In emulation of gay idols such as Smetana and Mussolini, the 'mos are bringing the 19th century back. Syphilis! Yes! There's been 260 cases in New York City in the first three months of this year, more than double the diagnoses in the same period last year. (260 still doesn't sound like much—but that's how it works with a very exclusive disease.) You should be so lucky as to have the syph— especially now that our local papers have finally cottoned on to this trendy trend. And guess what? 96% of the cases were men. Hi, gays!
This syphilis outbreak is especially very good news for academic economists who need real-world models to which they might apply theories which then sort of disprove their theories! As Steven Landsburg of the University of Rochester proved recently, when the chaste become slightly less chaste, they keep the rest of us from getting the STDs. (This is based almost solely on the idea that people with more partners are intrinsically more likely to have HIV, by the way, an idea that falls apart when you run the real-world numbers. This is to say, there is quite a large number of totally slutty people who do not have HIV; a statistically meaningful number of slutty people do not have unsafe sex.
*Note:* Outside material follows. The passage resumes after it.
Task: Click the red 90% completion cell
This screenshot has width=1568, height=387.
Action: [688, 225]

So while you can claim that many gay men with HIV are associated with a history of sluttery, it's a fallacy to reverse-engineer that claim.)
We figure, by extension to Landsburg's arguments, that when a small segment of the population becomes increasingly intra-whorey—when they cluster on sex services like Manhunt, or they self-select as a common-interest group, such as with crystal meth users—they keep that disease pool chock-full but also isolated. If a gay doesn't want to hook up online with crystal meth users, he is excluded entirely from that pool. Therefore, there's no way that non-methy non-Manhunty gays can get syphilis; also, the meth-Manhunt crowd has bigger problems to deal with, so syphilis isn't really a big deal for them anyhoo!
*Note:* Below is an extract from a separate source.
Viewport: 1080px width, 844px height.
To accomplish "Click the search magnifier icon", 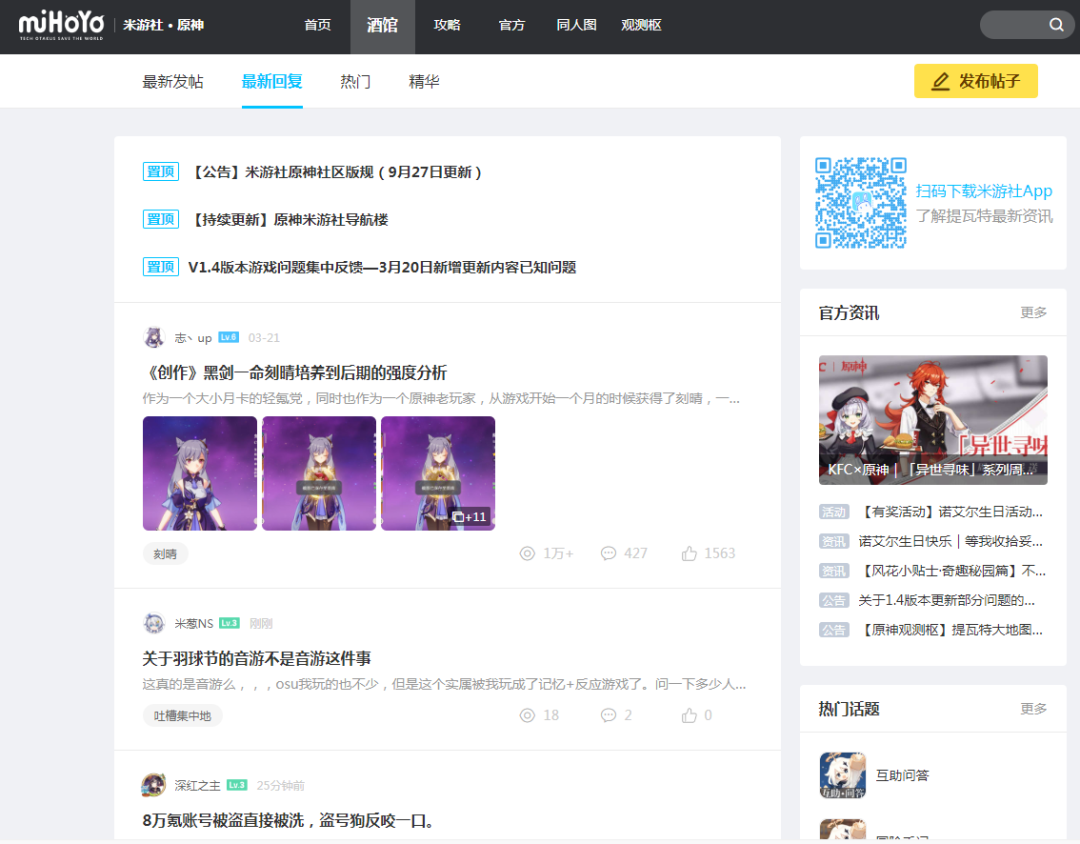I will tap(1056, 25).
Also, the Department of Health has no word on how many of the new syphilis infections were with people who'd been infected before.

That's an important number. There's a way in which the importance of multiple infections can be seen with non-people-communicable (I know, not a real term!) diseases as well. For instance, when Martha Stewart is repeatedly infected with Borrelia burgdorferi, giving her The Lyme, which of course was hot like three seasons ago and now is sort of shameful, she keeps others from getting Lyme disease. This is true in at least one way: by identifying and exterminating ticks on her body, she performs a public service—she gets Lyme that others might have gotten, and then also prevents those ticks from spreading it to others. Yay Martha.
And when a gay comes down with T. pallidum pallidum for a second (or a fifth, if they're really lucky!) time, it's a decent assumption that he's more likely to have it treated, and more likely to be under medical care. Just as Martha Stewart knows what to do when her joints start throbbing, a syphilitic gay knows what to do when things start getting chancre-ey, whereas first-timers might not seek treatment for an outbreak when it later fades away.

So economics and logic can prove that reinfections are actually good for all of us.
So with this current outbreak of syphilis, we should consider ourself encouraged, not alarmed! Not only are the infected gays returning to their cultural and aesthetic roots with their indulgence in syphilis, they're also doing the rest of us a favor. By hogging up all the projected numbers of syphilis cases, they're literally preventing the rest of us from getting syphilis ourselves. Because that's the way numbers work, as any of the Freakonomics set will tell you. There's just no more syphilis left for the rest of us to get!